Fewer sex toys than children’s toys contain dangerous chemicals, according to a new report by a Swedish inspection authority.
In its study conducted in 2016, 2% of the 44 surveyed sex toys that had been imported to Sweden contained banned chemicals, the Swedish Chemicals Agency (SCA) said. In a separate study the year before, the agency tested 112 children’s toys in Sweden and found 15% contained banned chemical substances, including lead.
“This was a bit surprising,” Frida Ramstrom, an inspector for the agency, told AFP. “This was the first time we did such a study.”
Of the 44 sex toys examined, only one plastic dildo was found to contain a banned substance: chlorinated paraffins, which is suspected of causing cancer, the SCA said. It said it was difficult to determine why more children’s toys contained dangerous chemicals.
But one contributing factor was that sex toys were often imported by larger companies, which could exert more pressure on manufacturers to avoid harmful chemicals, whereas children’s toys were more often imported by smaller companies which had less power to make such demands, according to Björn Malmström, a spokesman for the SCA.
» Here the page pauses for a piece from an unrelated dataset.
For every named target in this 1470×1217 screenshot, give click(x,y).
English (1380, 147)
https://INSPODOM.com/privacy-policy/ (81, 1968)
Swedish law stipulates that chemicals in children’s toys “must never pose a risk to human health”.
Three of the 44 examined sex toys, made of artificial leather and bondage tape, contained a type of phthalates used as a plasticiser at levels above a 0.1% threshold, the agency said.
That specific type of phthalates is not banned in sex toys but is on the EU list of chemicals of “very high concern” as it can affect the body’s hormonal balance and cause infertility. Companies are therefore required to inform consumers if a product contains more than 0.1%.
The global market for sex products is estimated at about $20bn (£16bn) a year, according to British market research group Technavio. It is expected to grow by nearly 7% a year between 2016 and 2020.
People in the US and China are among the biggest consumers of sex toys, according to Technavio.